• [PROBLEM DETAILS]: In the copy, include exactly the lines from the one with "Viewport: 437px width, 257px height." through the end of the data and no others, both ends kept, with every picture left out.

┌────────

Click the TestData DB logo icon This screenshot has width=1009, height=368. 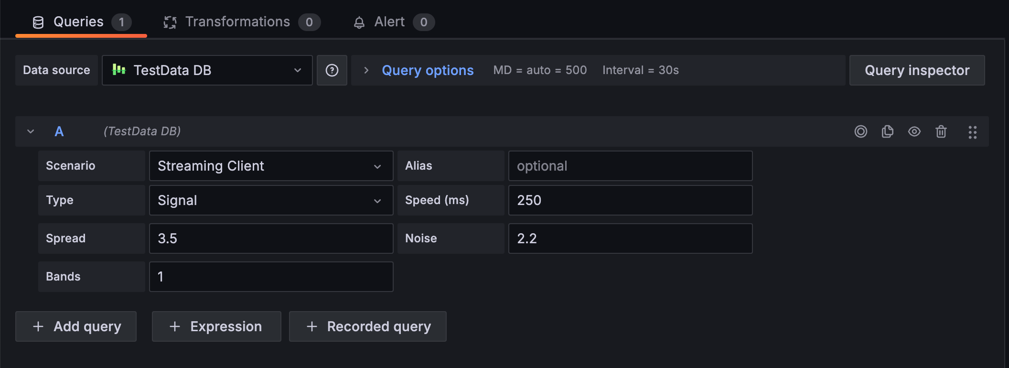click(119, 70)
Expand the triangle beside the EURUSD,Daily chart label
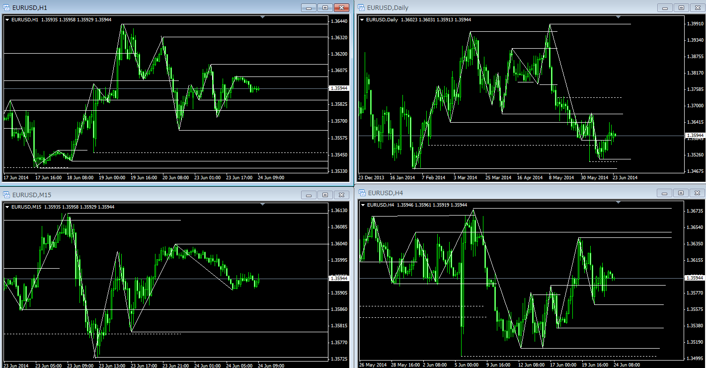 (362, 20)
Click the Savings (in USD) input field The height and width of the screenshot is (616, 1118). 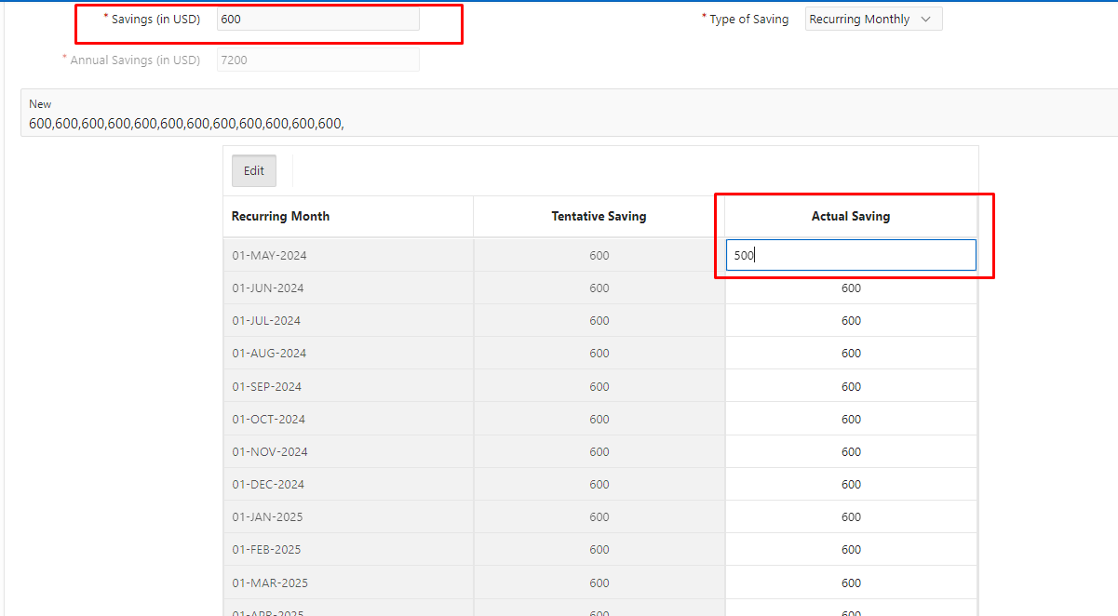click(x=317, y=19)
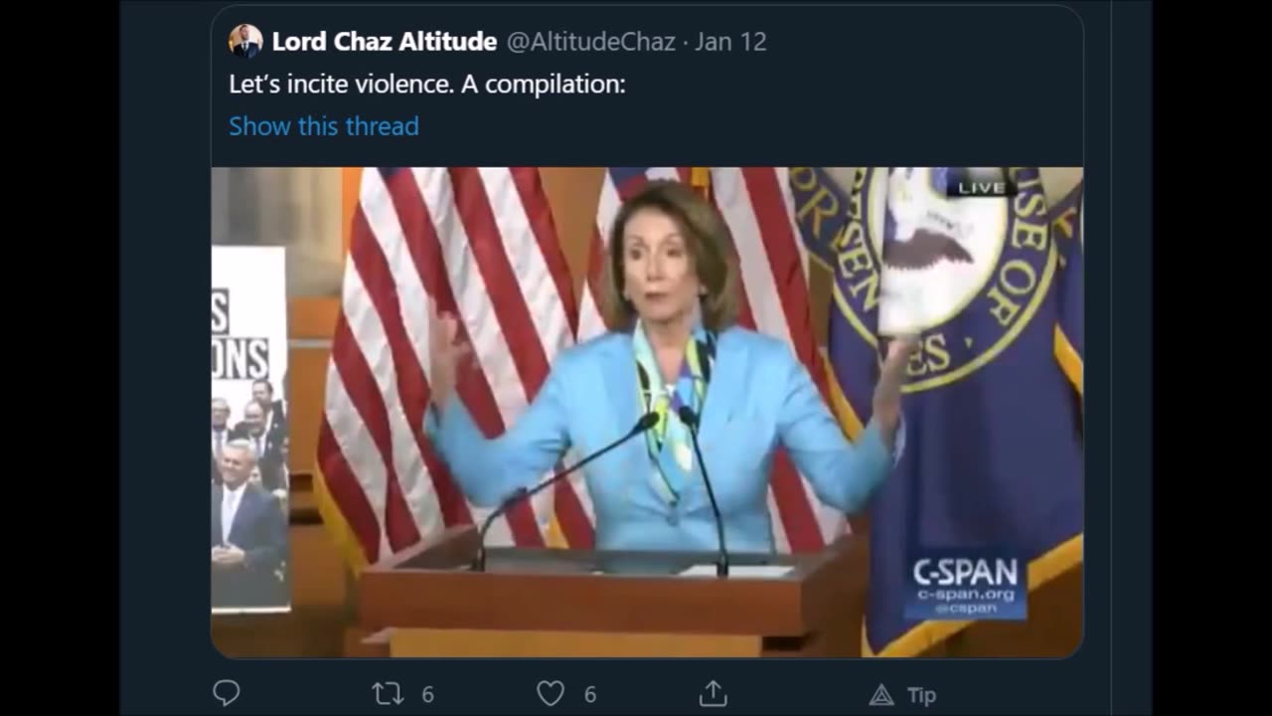Click the retweet count number 6
The width and height of the screenshot is (1272, 716).
tap(427, 695)
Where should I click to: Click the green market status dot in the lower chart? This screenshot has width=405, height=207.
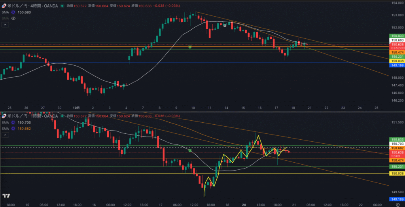pyautogui.click(x=63, y=116)
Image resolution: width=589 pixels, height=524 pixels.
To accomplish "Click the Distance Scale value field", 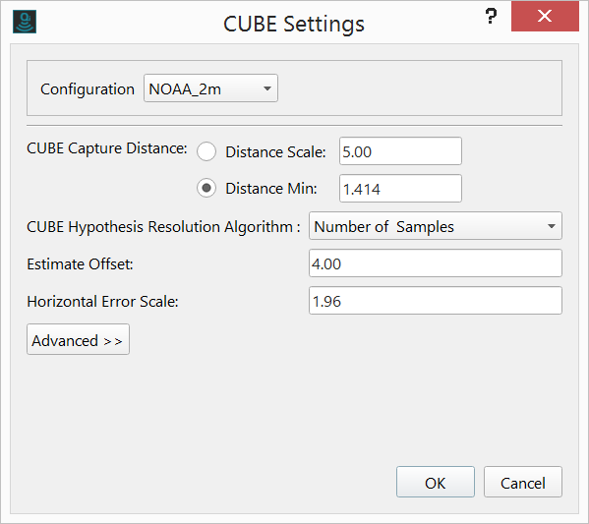I will pyautogui.click(x=400, y=151).
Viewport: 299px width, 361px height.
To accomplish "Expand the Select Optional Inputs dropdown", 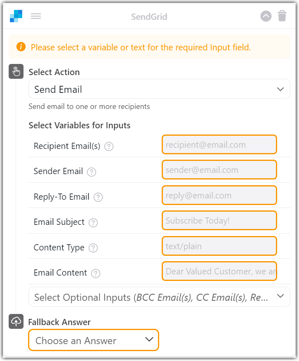I will pyautogui.click(x=159, y=296).
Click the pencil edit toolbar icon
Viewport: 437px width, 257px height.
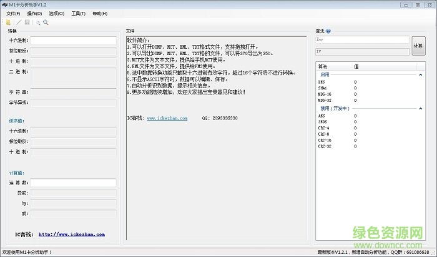(x=18, y=22)
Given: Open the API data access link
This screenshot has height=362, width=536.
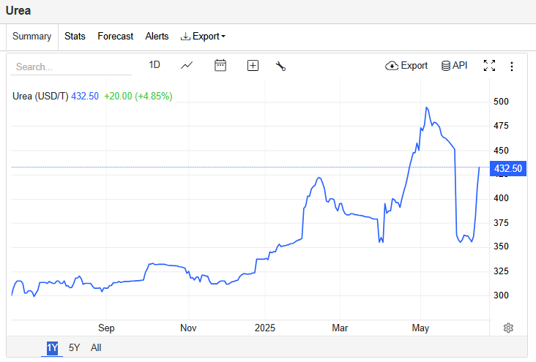Looking at the screenshot, I should pos(454,66).
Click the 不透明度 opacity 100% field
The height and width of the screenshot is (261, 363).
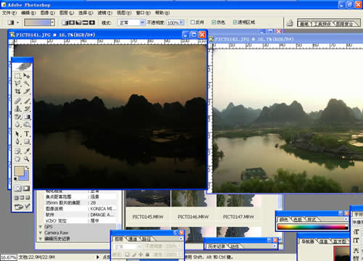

└────────

• [WRITTEN ANSWER]:
Viewport: 437px width, 257px height.
(x=18, y=22)
Given: Open the API data access link
This screenshot has height=362, width=536.
Looking at the screenshot, I should pos(454,66).
Click the 不透明度 opacity 100% field
The height and width of the screenshot is (261, 363).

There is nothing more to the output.